Advancing Thermodynamic Group-Contribution Methods by Machine Learning: UNIFAC 2.0

TL;DR

This work addresses the incomplete parameterization of thermodynamic GC methods, notably UNIFAC, by embedding a matrix-completion ML module to predict all pair-interaction parameters $a_{mn}$. The resulting UNIFAC 2.0 is trained end-to-end on $\ln\gamma_i$ from binary VLE data, yielding a gap-free parameter table and significantly improved accuracy (nearly halving the MSE) while greatly expanding applicability to thousands of mixtures in the Dortmund DDB. The method demonstrates robust extrapolation to unseen components and unseen pair-interaction parameters, and remains easily updatable and adaptable for tailored applications. Practically, UNIFAC 2.0 can be implemented with a simple parameter-table replacement in existing simulators, enabling more reliable and extensive thermodynamic predictions for process design and optimization.

Abstract

Accurate prediction of thermodynamic properties is pivotal in chemical engineering for optimizing process efficiency and sustainability.

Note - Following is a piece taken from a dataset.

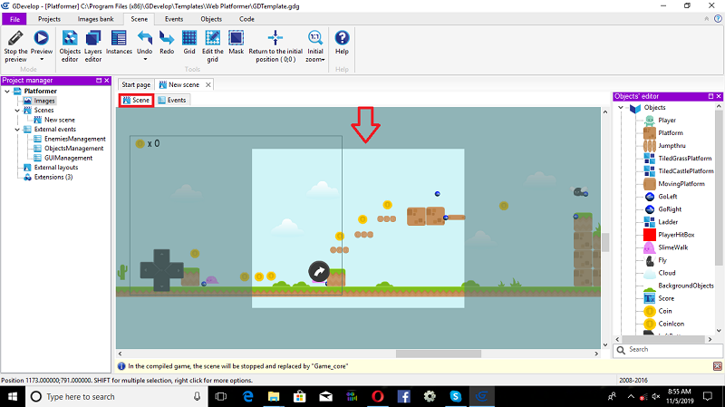Open the Objects editor from the ribbon

(70, 38)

Physical group-contribution (GC) methods are widely employed for this purpose but suffer from historically grown, incomplete parameterizations, limiting their applicability and accuracy. In this work, we overcome these limitations by combining GC with matrix completion methods (MCM) from machine learning. We use the novel approach to predict a complete set of pair-interaction parameters for the most successful GC method: UNIFAC, the workhorse for predicting activity coefficients in liquid mixtures. The resulting new method, UNIFAC 2.0, is trained and validated on more than 224,000 experimental data points, showcasing significantly enhanced prediction accuracy (e.g., nearly halving the mean squared error) and increased scope by eliminating gaps in the original model's parameter table. Moreover, the generic nature of the approach facilitates updating the method with new data or tailoring it to specific applications.

Figures (6)

• Figure 1: Comparison of UNIFAC 1.0 and UNIFAC 2.0. UNIFAC 1.0 relies on sequential parameter fitting guided by intuition, whereas UNIFAC 2.0 integrates a matrix completion method (MCM) for predicting pair-interaction parameters into the UNIFAC framework. UNIFAC 2.0 is trained end-to-end on experimental logarithmic activity coefficients ($\ln\gamma_i$) derived from binary vapor-liquid equilibrium (VLE) data. After training, the completed pair-interaction parameter matrix facilitates accurate predictions of phase diagrams for a wide range of binary or multi-component mixtures.
• Figure 2: Comparison of results for $\ln\gamma_i$ with UNIFAC 1.0 and UNIFAC 2.0 for different data sets: the "UNIFAC 1.0 horizon" comprises 210,767 data points for 15,758 binary mixtures, while an additional 13,795 experimental data points for 2,957 binary mixtures can only be predicted with UNIFAC 2.0 ("UNIFAC 2.0 only"). (a) Mean absolute error (MAE) and mean squared error (MSE) of the model predictions. Error bars denote standard errors of the means. (b) Histogram of the number of binary mixtures $N_\text{mix}$ that can be predicted with an MAE in a certain interval. The MAE range shown in panel (b) comprises 98.8% (UNIFAC 1.0) and 99.4% (UNIFAC 2.0) of all mixtures.
• Figure 3: Prediction of isothermal vapor–liquid phase diagrams for binary mixtures with UNIFAC 2.0 (lines) and comparison to experimental data from the DDB (symbols). Blue: bubble point curves. Orange: dew point curves.
• Figure 4: Prediction of isothermal vapor-liquid phase diagrams for ternary mixtures with UNIFAC 2.0 (pred) and comparison to experimental data (exp) from the DDB. The temperature and the composition of the liquid phase were specified, and the composition of the corresponding vapor phase in equilibrium was predicted. Solid lines are experimental conodes, dashed lines are predicted conodes.
• Figure 5: Mean absolute error (MAE) and mean squared error (MSE) of the predicted $\ln\gamma_i$ of mixtures containing unobserved components with UNIFAC 2.0 (pred). For comparison, the results of UNIFAC 2.0 trained on all experimental data and UNIFAC 1.0 are also shown (fit). The "UNIFAC 1.0 horizon" comprises 25,998 data points for 2,202 binary mixtures, while an additional 1,289 experimental data points for 401 binary mixtures can only be predicted by UNIFAC 2.0 ("UNIFAC 2.0 only"). Error bars denote standard errors of the means.